_Work instructions_
Reproduce the records word for word, starting at the line that contains "Click the 100 label on the color scale" and ending at the line that contains "[x=914, y=62]", with both of those lines included. Omit the pictures from the reproduction.
=== Material supplied ===
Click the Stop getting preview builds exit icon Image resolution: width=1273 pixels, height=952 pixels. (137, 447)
===
=== Material supplied ===
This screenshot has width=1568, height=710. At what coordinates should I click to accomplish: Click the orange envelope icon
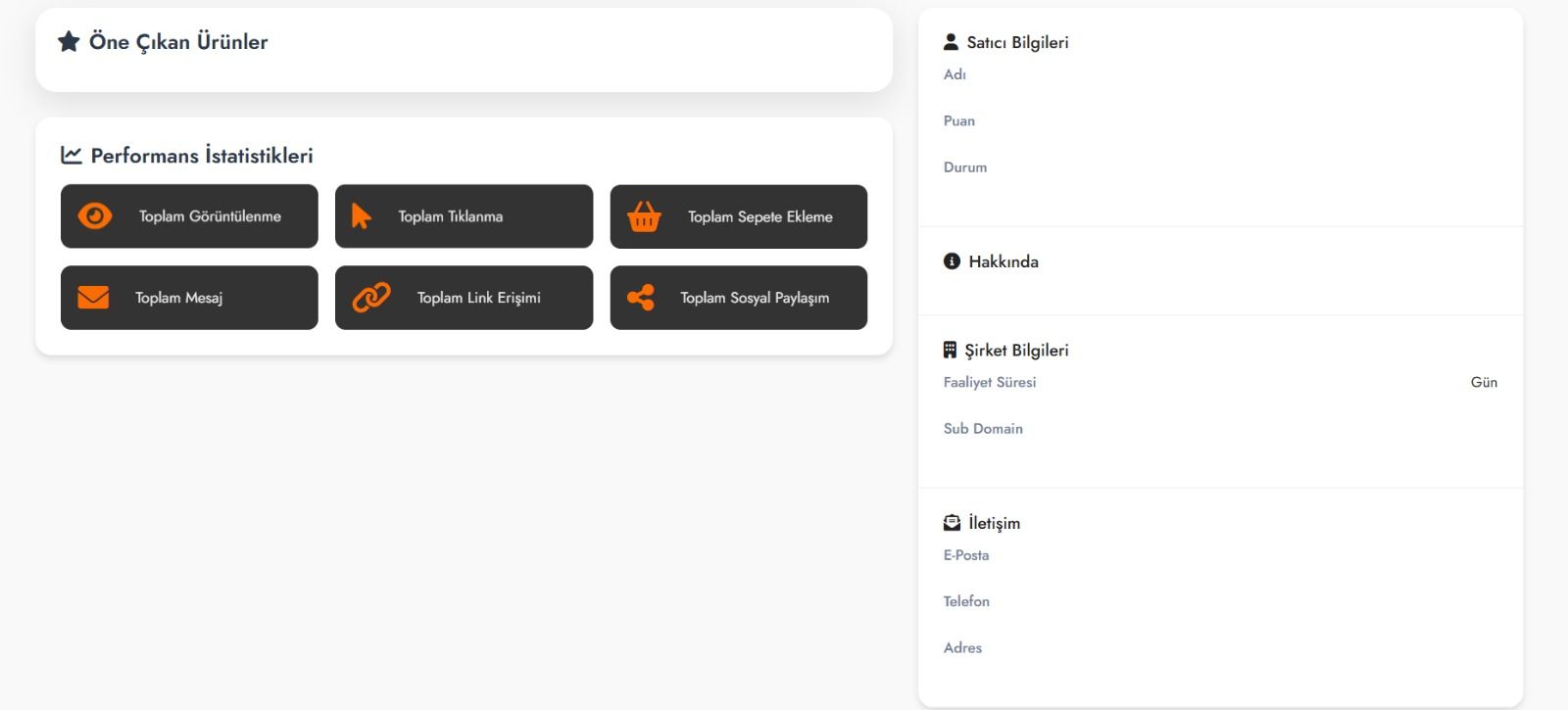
===
=== Material supplied ===
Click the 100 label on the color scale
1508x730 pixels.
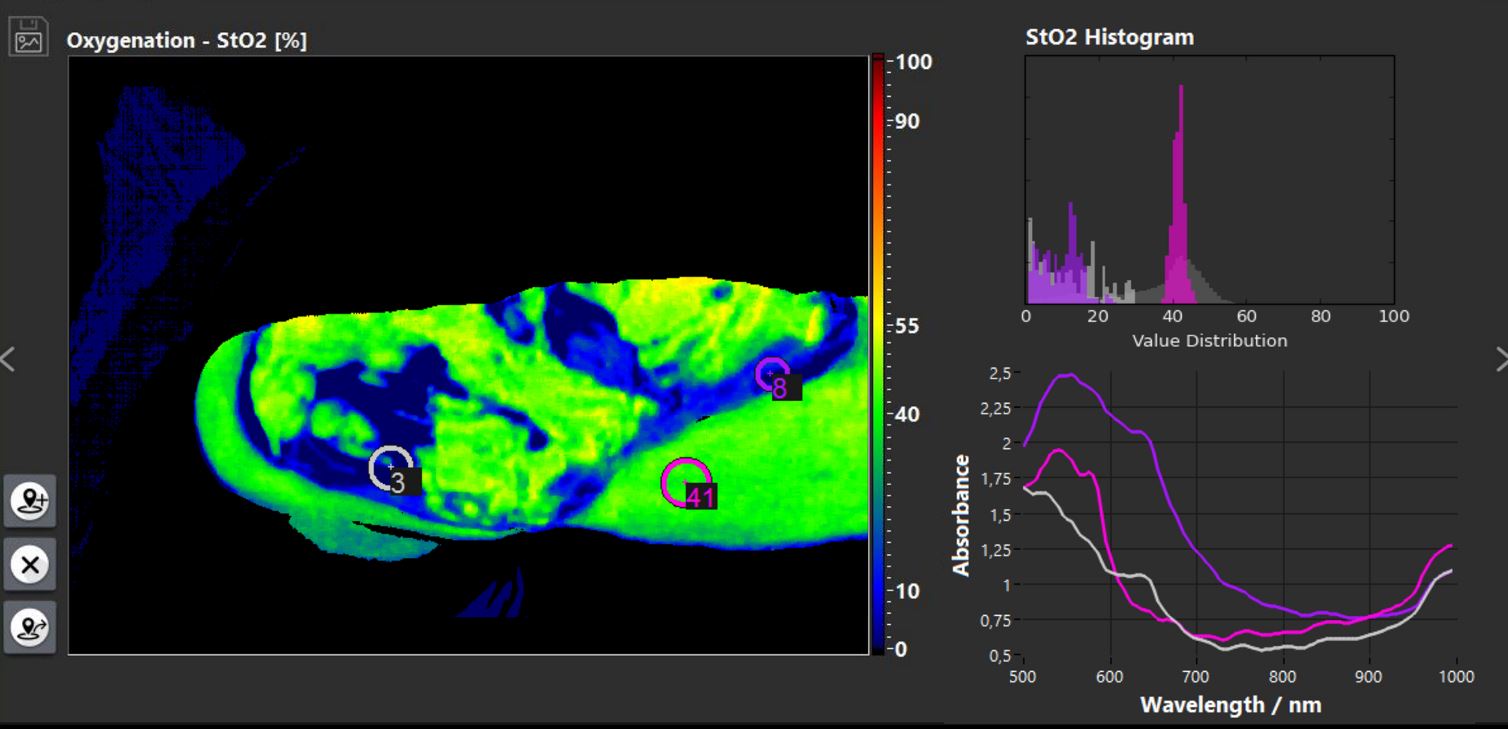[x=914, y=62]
===
_Task result_
Click the 100 label on the color scale
1508x730 pixels.
[x=914, y=62]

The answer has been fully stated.